Y <- paste0("c", Y) # This line is to "factorize" the variable "DX_bl". It denotes "0" as "c0" and "1" as "c1", to highlight the fact that "DX_bl" is a factor variable, not a numerical variable
Y <- as.factor(Y) # as.factor is to convert any variable into the format as "factor" variable.
# Then, we integrate everything into a data frame
data <- data.frame(X,Y)
names(data)[16] = c("DX_bl")
# Create a training data (half the original data size)
train.ix <- sample(nrow(data),floor( nrow(data)/2) )

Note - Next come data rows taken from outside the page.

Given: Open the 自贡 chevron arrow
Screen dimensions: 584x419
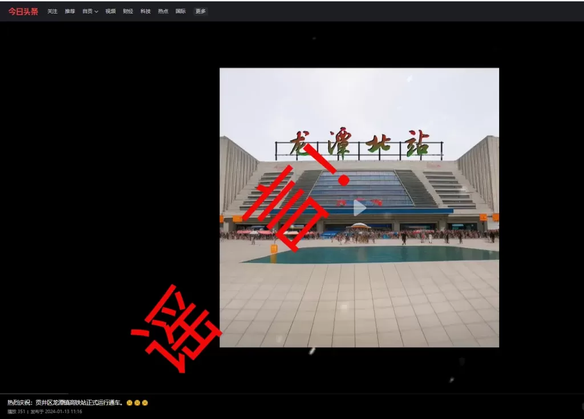Looking at the screenshot, I should (95, 10).
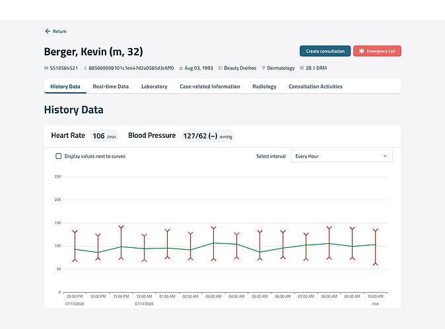Click the 10:00 AM blood pressure bar
This screenshot has width=445, height=329.
pos(376,247)
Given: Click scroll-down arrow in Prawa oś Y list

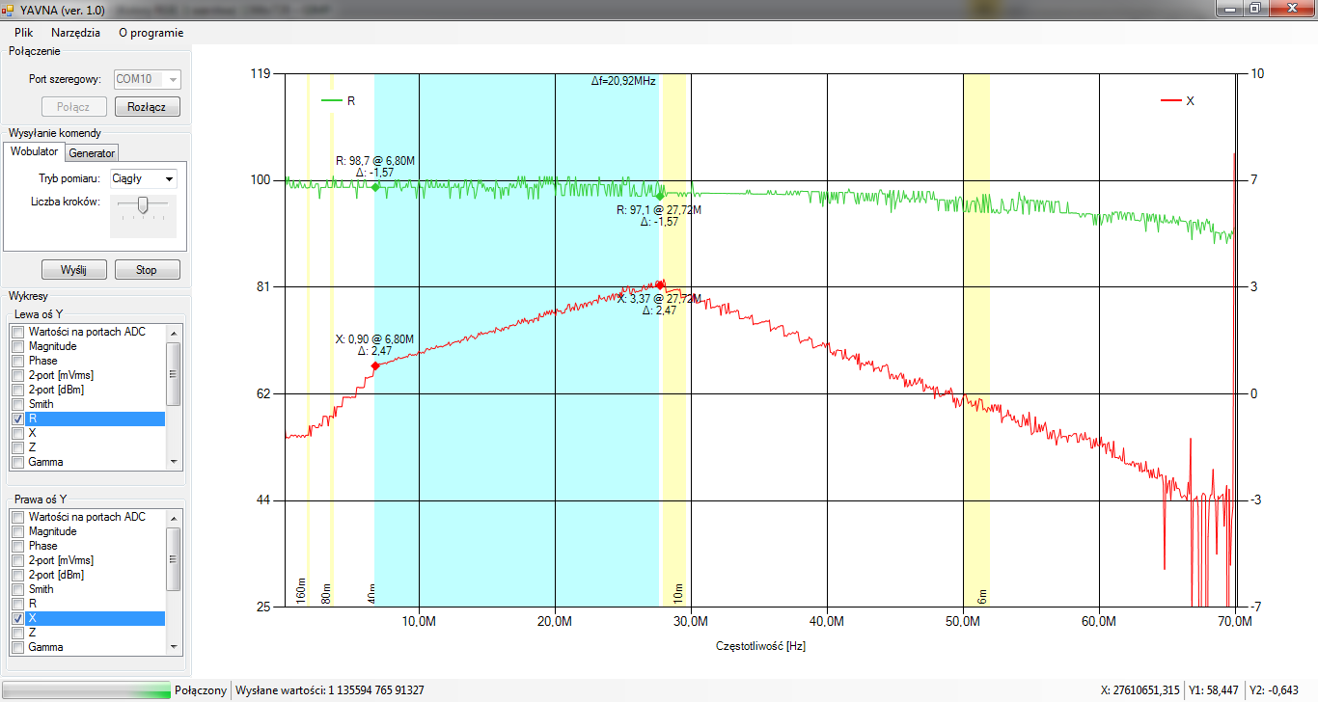Looking at the screenshot, I should tap(174, 647).
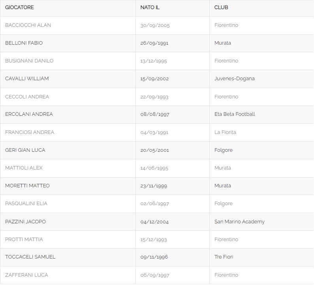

data.train <- data[train.ix,]
# Create a testing data (half the original data size)
data.test <- data[-train.ix,]
```
```{r}
# Step 3 -> Built a classification model, e.g., here, use logistic regression model for an example
logit.AD.full <- glm(DX_bl ~ ., data = data.train, family = "binomial")

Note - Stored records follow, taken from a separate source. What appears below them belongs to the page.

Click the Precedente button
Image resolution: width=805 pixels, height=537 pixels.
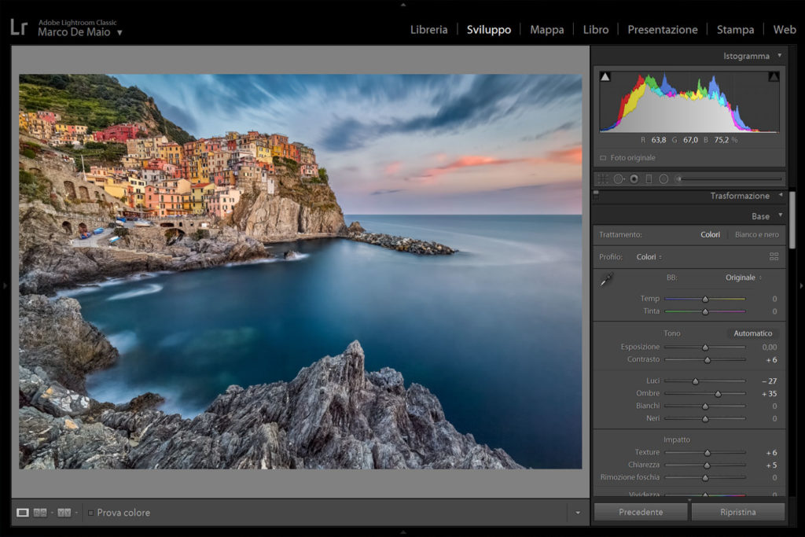tap(641, 512)
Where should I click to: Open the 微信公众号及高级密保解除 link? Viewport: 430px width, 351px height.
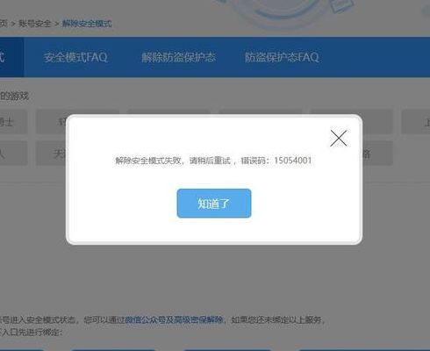tap(175, 319)
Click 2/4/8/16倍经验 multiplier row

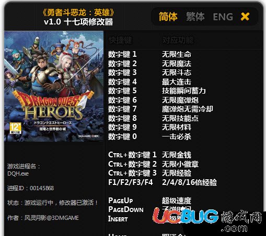(x=163, y=182)
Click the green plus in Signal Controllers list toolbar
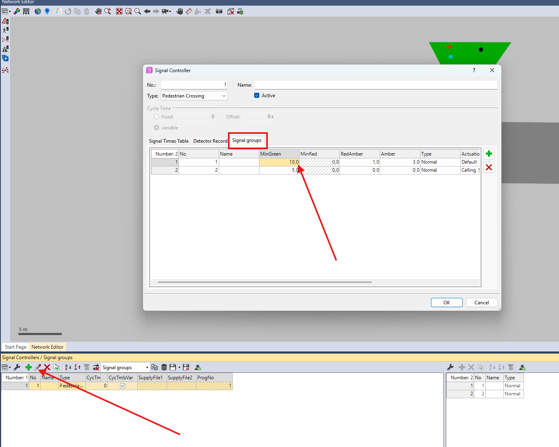Viewport: 559px width, 447px height. pos(29,367)
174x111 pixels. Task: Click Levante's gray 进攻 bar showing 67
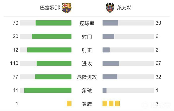pyautogui.click(x=111, y=63)
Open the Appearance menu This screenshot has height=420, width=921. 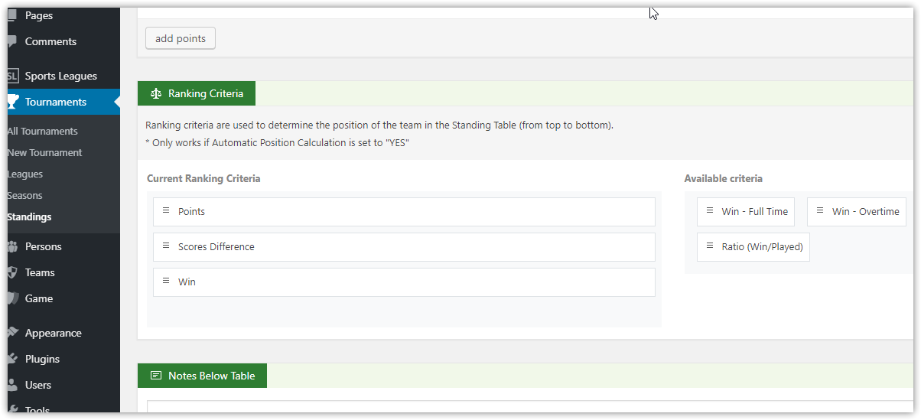tap(53, 333)
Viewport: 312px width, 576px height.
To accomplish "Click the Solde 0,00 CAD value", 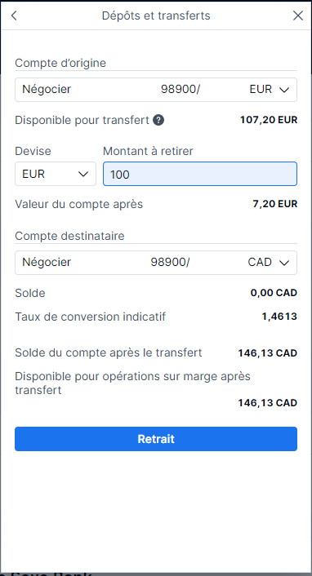I will pos(274,293).
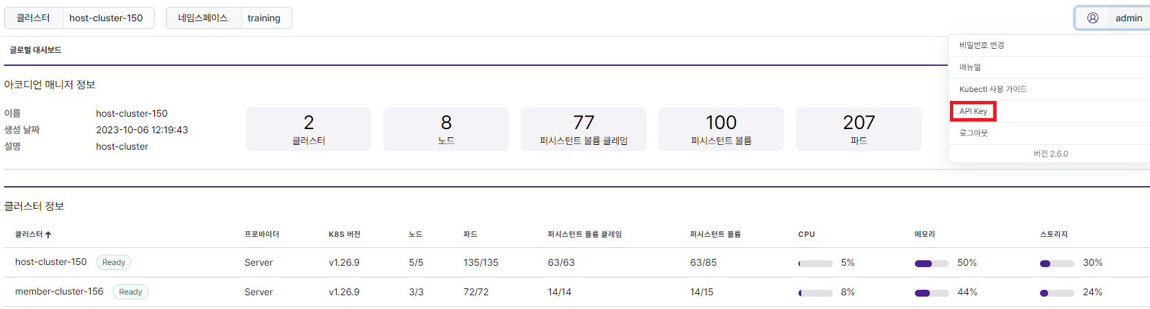1150x309 pixels.
Task: Choose 비밀번호 변경 menu entry
Action: [x=981, y=45]
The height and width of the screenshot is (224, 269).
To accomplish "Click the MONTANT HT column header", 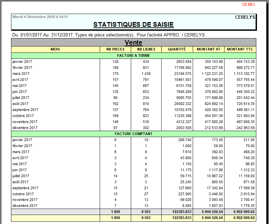I will (208, 49).
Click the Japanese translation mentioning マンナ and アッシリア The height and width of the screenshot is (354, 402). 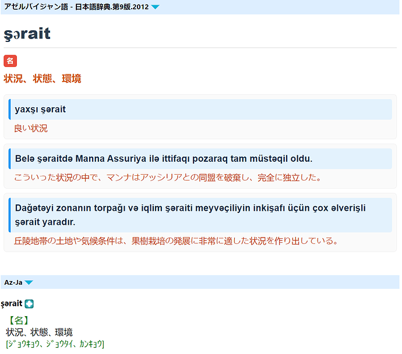click(167, 177)
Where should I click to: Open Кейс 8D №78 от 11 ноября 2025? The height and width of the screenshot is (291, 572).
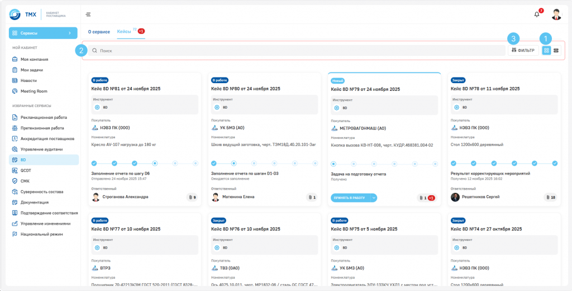485,89
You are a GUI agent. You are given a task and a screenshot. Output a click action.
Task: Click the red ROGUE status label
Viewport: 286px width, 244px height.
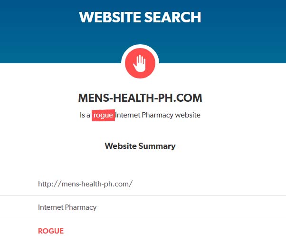[x=51, y=231]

logit.AD.reduced <- step(logit.AD.full, direction="both", trace = 0) # Reduce model complexity
summary(logit.AD.reduced)
```
```{r}
# Step 4 -> ROC curve is another commonly reported metric for classification models
y_hat <- predict(logit.AD.reduced, data.test)

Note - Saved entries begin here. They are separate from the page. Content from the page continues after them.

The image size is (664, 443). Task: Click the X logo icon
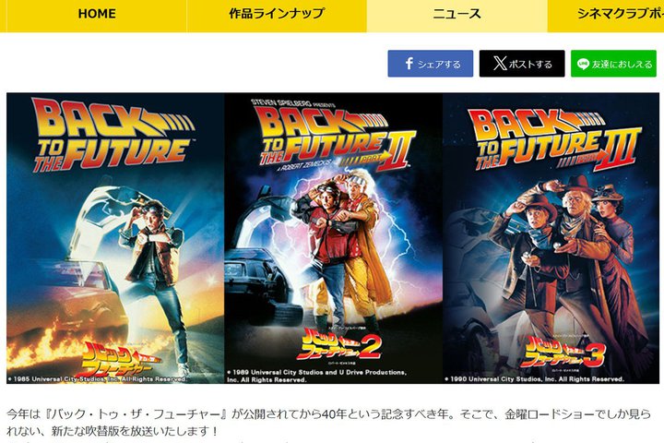click(500, 64)
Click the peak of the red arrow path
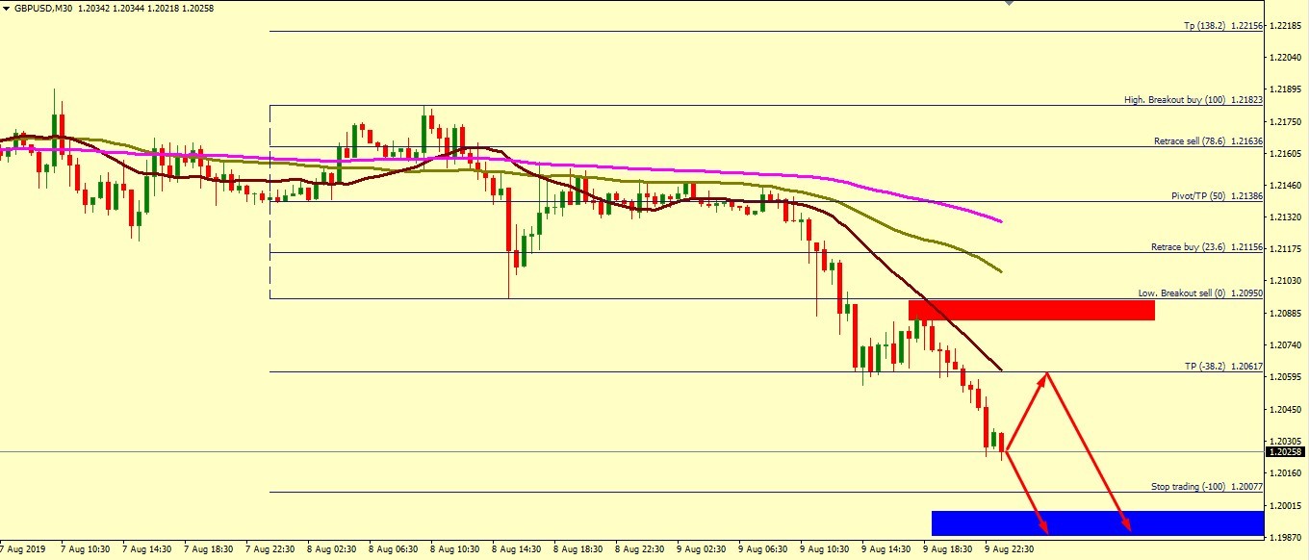 (1046, 372)
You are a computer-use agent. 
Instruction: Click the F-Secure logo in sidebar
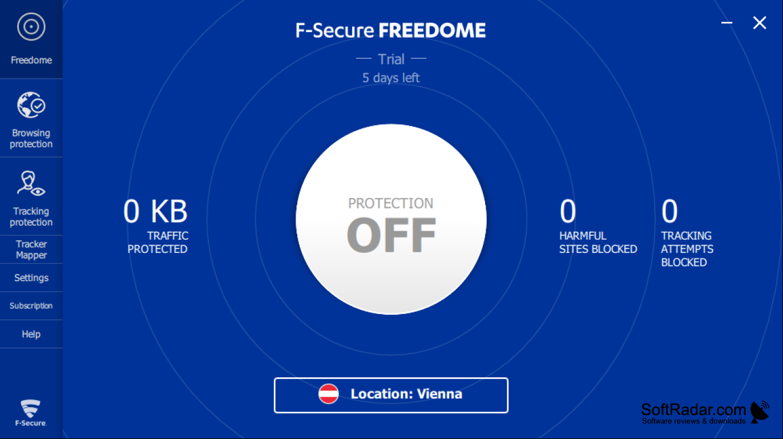30,413
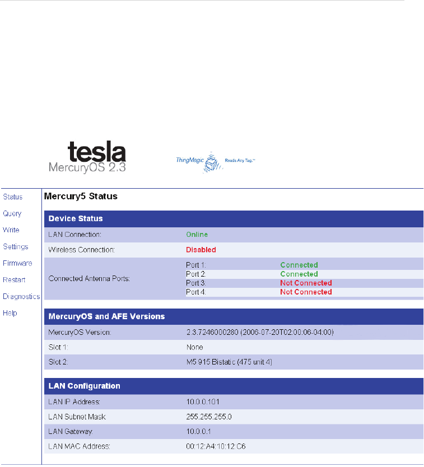Viewport: 424px width, 467px height.
Task: Click the LAN Configuration section header
Action: [x=234, y=386]
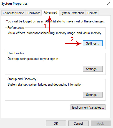The image size is (113, 128).
Task: Open Performance Settings button
Action: pyautogui.click(x=93, y=43)
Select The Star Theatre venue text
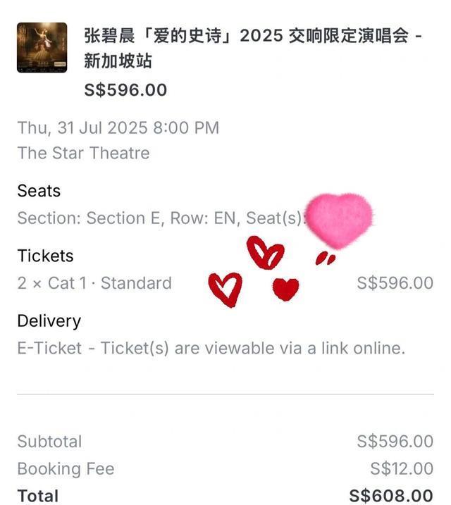 point(83,153)
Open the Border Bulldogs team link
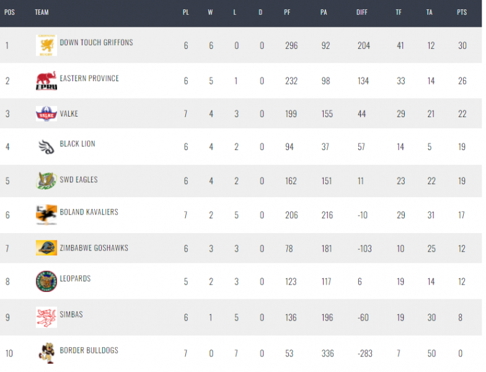Viewport: 486px width, 372px height. pos(89,350)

library(pROC) # pROC has the roc() function that is very useful here
plot(roc(data.test$DX_bl, y_hat),
col="green", main="ROC Curve")
# Do it by yourself - generate a ROC with 3 lines of R code
# Compare this with the result from pROC package
simple_roc <- function(labels, scores){
labels <- labels == labels[1]
labels <- labels[order(scores, decreasing=TRUE)]
data.frame(TPR=cumsum(labels)/sum(labels), FPR=cumsum(!labels)/sum(!labels), labels)
}
glm_simple_roc <- simple_roc(data.test$DX_bl, y_hat)
plot(glm_simple_roc[,1],glm_simple_roc[,2],xlab = "Specificity", ylab = "Sensitivity")
abline(0,1) # This is to add the 45 degree line - any ROC curve has this line to highlight the baseline. Remark: (1) A 45 degree line represents a null classifier that has zero classification capacity (e.g., a random guess model). The better the classifier, the more its ROC curve towards the upperleft corner. (2) This gives birth to the concept, Area Under the Curve (AUC). The more a classifier's ROC curve towards the upperleft corner, the larger its area under the curve. The maximum of AUC a classifier can attain is 1, while the minimum is 0.5 (i.e., ROC curve happens to be the same as the 45 degree line).
```